MobileMe is on the same path, despite its being granted an unprecedented year to wave goodbye. MobileMe featured several elegant-looking Web-based applications including Mail, Contacts, and Calendar, and offered corporate-style sync functionality to all users. Apple also threw in 20GB of online storage, the ability to synchronize browser bookmarks, an online photo gallery for all computers and devices, and more.

Despite its valuable features, the technical problems it eventually solved, and the improvements made to the service over time, MobileMe never was able to commnad the esteem of the Mac community. Here are some of the reasons why. No doubt, products have survived a worse rollout and managed to prosper.

MobileMe aka ImmobileMe, MobileMess collapsed on contact alongside otherwise notable multiple product launches. From the start, it was plagued with infuriating technical problems—from syncing bugs that erased iPhone customer contact lists, to a mail server crash that locked people out of their e-mail accounts.

These breakdowns forced Apple, at the dawn of the service, to apologize to its subscribers and make it up to them with a free day, followed by a day subscription extension.

Those events overshadowed the service from then on. Today, we know that because of its technical glitches, the boss hated MobileMe from day one, and the only thing more amazing than its initial malfunction was its continued existence.

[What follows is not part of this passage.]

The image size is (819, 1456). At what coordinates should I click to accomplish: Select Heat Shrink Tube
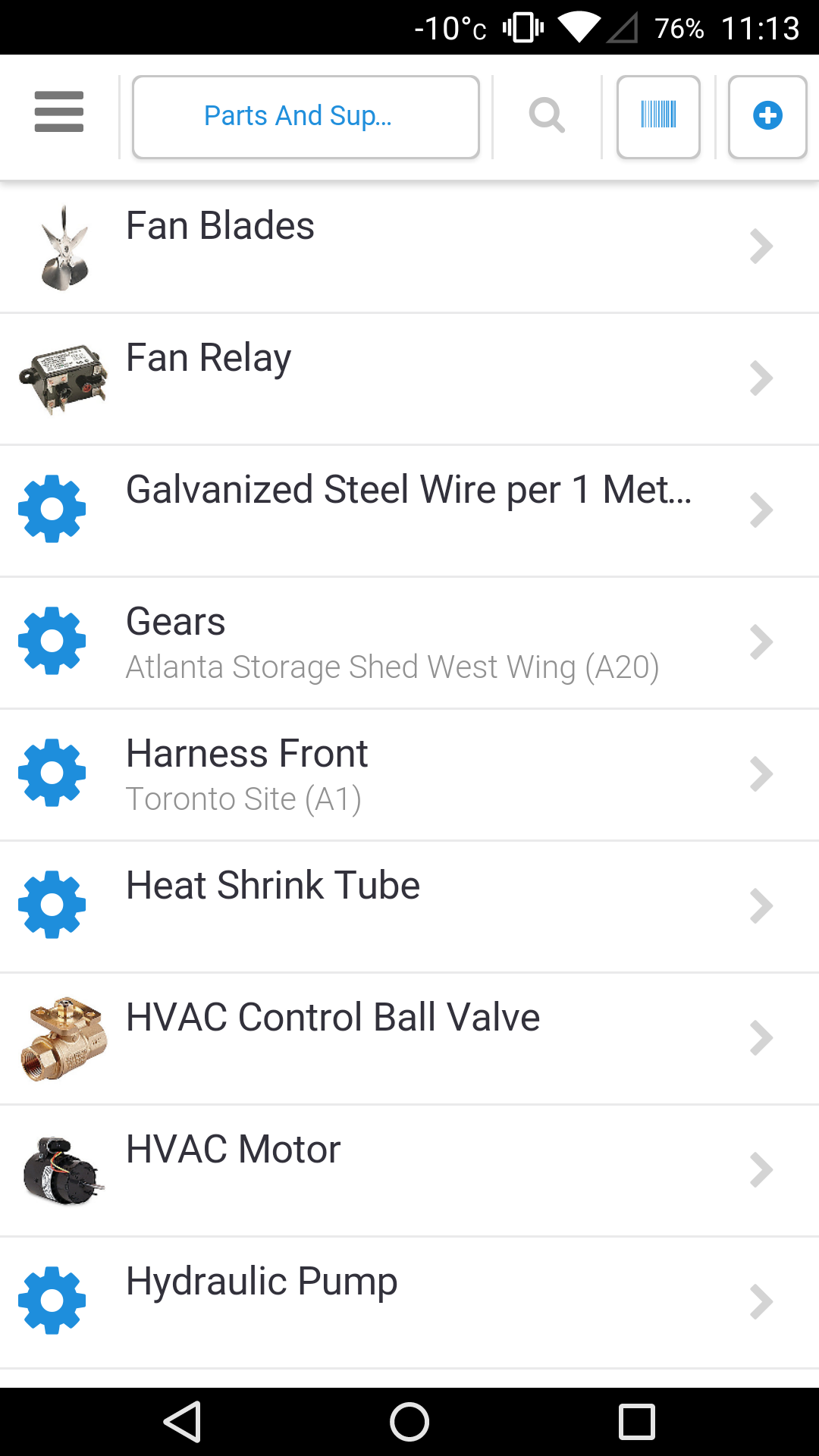point(410,906)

We all had more than enough to do, and MobileMe could have been delayed without consequence. You should hate each other for having let each other down. And learn we will. The vision of MobileMe is both exciting and ambitious, and we will press on to make it a service we are all proud of by the end of this year. It was not our finest hour, but we learned a lot. A suite of online-based productivity and communication offerings, MobileMe was launched into the marketplace to provide e-mail, calendaring, online storage and more.

It would work with the iPhone, which had potential to make it immediately useful to millions. Apple had pre-announced MobileMe months earlier, and demand was off-the-charts. In addition, it was buggy. Managing the storage service was kludgy and not very intuitive.

But then Apple did what Apple does best: it learned. The company announced it would build a new data center, add capacity and make its Apple cloud-based offering more reliable.